Mas não vai brigar com o menino, ok?
[Meu pai] – claro
que não! Ele é um bom pescador! Hummm!...
A partir dessa
pescaria, meu pai não se importou mais, deixando de me proibir de pescar.
Dissera que eu já estava grandinho.
Ele, tomando
conhecimento do meu desejo, de querer um dia, pescar com essa dupla de
pescarias famosas, meu pai, resolvera falar com o Dr. Manoel, solicitando ao
amigo que um dia me levasse, “era o meu desejo de acompanhá-los numa pescaria”,
disse o meu pai para ele.
Prontamente o Dr.
Manoel Ribeiro atendeu o pedido do amigo (meu pai), e marcou que, já na próxima
pescaria eu iria com eles.
Eu fiquei feliz da
vida e me preparei do jeito como eles iam (no vestuário) à pescaria.
No dia marcado,
cedinho, antes do dia clarear, lá estava eu já pronto para partir: caniço (vara
de pescar) na mão; uma bolsa de pano à tira colo com uma lata cheia de farofa
de carne seca (a famoso jabá), bananas, água e o samburá (o cesto para colocar
os pescados).
Ficamos aguardando
o Gato aparecer.
Quando ele chegou
foi logo perguntando!
[Gato] – O que o
menino faz aqui tão cedo?
[Dr. Ribeiro] – Ele
vai conosco!
[Gato] – Conosco?
[Dr. Ribeiro] –
Sim, é filho do nosso amigo e vizinho, o Professor Levy Saavedra!
O Gato ficou com
uma cara (de pouco amigo) de quem não gostou da ideia de levar um garoto para
um lugar hostil, mas acatou (acabou concordando), essa situação inusitada, de
levar com eles, um moleque para suas cobiçadas pescarias.
Partimos para o
igarapé São Francisco. Foi um estirão longo.
Depois de mais de
duas horas de caminhada e igarapé (adentro), finalmente, chegamos aos primeiros
locais da famosa pescaria.
Eles sabiam de tudo
em relação à pesca: a melhor hora de se pescar; uma boa isca; e um bom ponto de
fisgar mais peixes.
O lugar era
inóspito; um local impróprio para um menino; muita lama (barranco escorregadio),
mata cerrada e muitos mosquitos.
Mas fui bem
protegido usando um vestuário igual ao da dupla: camisa de mangas compridas,
calça e chapéu de palha.
A pescaria ia bem.
Eu sempre ficava um pouco próximo de um dos dois.
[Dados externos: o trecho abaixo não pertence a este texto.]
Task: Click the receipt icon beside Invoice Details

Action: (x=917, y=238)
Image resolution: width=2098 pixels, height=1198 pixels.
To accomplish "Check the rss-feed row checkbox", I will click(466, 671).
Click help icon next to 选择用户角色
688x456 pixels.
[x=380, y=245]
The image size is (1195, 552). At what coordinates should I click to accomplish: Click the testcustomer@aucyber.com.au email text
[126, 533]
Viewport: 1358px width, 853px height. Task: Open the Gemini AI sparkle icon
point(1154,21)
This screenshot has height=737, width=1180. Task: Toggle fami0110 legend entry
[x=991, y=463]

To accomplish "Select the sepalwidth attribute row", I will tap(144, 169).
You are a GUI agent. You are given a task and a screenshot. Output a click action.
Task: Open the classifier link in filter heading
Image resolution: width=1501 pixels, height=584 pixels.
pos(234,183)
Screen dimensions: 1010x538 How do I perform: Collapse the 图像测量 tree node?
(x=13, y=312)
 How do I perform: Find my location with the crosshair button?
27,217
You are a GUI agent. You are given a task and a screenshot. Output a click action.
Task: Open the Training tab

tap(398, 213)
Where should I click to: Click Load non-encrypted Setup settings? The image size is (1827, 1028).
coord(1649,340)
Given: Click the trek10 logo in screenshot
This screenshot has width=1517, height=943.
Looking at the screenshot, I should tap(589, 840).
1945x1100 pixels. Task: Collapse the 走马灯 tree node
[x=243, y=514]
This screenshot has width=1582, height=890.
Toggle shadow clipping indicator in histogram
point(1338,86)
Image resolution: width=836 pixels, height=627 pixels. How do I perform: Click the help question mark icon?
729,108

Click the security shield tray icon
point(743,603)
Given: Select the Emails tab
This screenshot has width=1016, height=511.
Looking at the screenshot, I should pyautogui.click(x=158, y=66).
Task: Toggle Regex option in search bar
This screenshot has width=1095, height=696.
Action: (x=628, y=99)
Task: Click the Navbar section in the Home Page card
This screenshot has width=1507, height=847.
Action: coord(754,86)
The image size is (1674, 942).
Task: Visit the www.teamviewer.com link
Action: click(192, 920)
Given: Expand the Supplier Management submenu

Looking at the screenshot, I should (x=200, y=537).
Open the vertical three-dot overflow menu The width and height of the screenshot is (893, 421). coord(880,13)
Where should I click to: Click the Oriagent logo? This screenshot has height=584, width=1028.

Almoçamos e tiramos uns
minutos para o descanso.
Já, lá pela
tardinha, depois de muitos deslocamentos (de vez em quando), em busca de
pescados; uma trajetória de mais de um quilômetro, andando e sentando na beira
do igarapé (eu já sentia uma exaustão), finalmente, o momento do retorno, com
um excelente resultado de pescados, de mais uma boa pescaria, principalmente,
de piaus e mandis, onde todos estavam satisfeitos.
Mas, antes da gente
ir embora, do outro lado da margem do igarapé, o inesperado!
Um vulto começou a
se mexer entre as folhagens, bem em frente de minha direção.
De repente, ‘meu
Senhor’, sai de dentro das moitas (do mato), silenciosamente, uma baita de uma
onça-pintada para beber água; o animal fica de frente para mim, mas não percebe
a minha presença, pois estou no meio das folhagens.
Eu fiquei com tanto
medo, (com um cagaço) que não mexia nem um olho; fiquei imóvel, mas em minhas
mãos o caniço, tremia mais do que vara verde.
A fera começou a se
deslocar de barranco abaixo em direção ao igarapé para saciar sua sede.
O Dr. Ribeiro
estava um pouco mais afastado, por isso não notou o momento da chegada do
animal; o Gato bem mais próximo de mim, já tinha também percebido (como eu) à
distância, o selvagem quadrúpede.
O animal começou a
beber à água e eu me tremendo ainda mais.
De repente, ‘seu
menino’, o Gato (o homem pescador), no intuito de assustar (de surpresa) o
animal, deu um tremendo grito (um berro), digo um miau ou um esturro como de um
tigre!
A onça também se
assusta! Salta de lado, também esturra forte, e numa velocidade incrível (com
medo), escafedeu-se!
Eu, que estava em
cima de pequenos e finos galhos próximo à água, com o medo que tomei ao ver o
feroz animal, e logo em seguida os gritos do Gato e o forte esturro do bicho,
me desequilibrei dos galhos e caí acidentalmente dentro do igarapé, no mesmo
instante em que o animal fugia.
O Dr. Ribeiro ao
notar eu caindo, correu em minha direção de arma em punho (tinha porte de arma,
ele era militar), para me socorrer, pois nesse tronco do igarapé havia uma
pequena correnteza de águas.
Porquanto, tudo
sanado (já nadava desde os 5 anos de idade), tudo salvo! Mas, eu, todo molhado,
igual a um pinto calçudo. O importante é que não aconteceu nada de grave,
graças ao grito de guerra do amigo Gato.
Porém, ele o Gato,
após o episódio, caiu em gargalhadas.
Eu e o Dr. Ribeiro
também caímos em gargalhadas. O Gato veio rindo (gozando de mim) até chegarmos
a nossa casa.
Depois desse
incidente inusitado, ele o (Gato) sempre que passava em frente de minha casa,
exclamava!
[Gato] – Gilberto
Saavedra! Amanhã tem pescaria novamente. Vamos?
(Eu) – Fui?...nunca
mais! Jamais! Kkkkkkkk!
Depois dessa lição,
me lembrei dos conselhos de meu pai.
Deu preferência no texto ao nome do peixe “MANDI” (mas, também existe o ‘MANDIM’, como nós pronunciamos no Acre) Há os dois nomes de peixes, mas não sei se é somente uma espécie.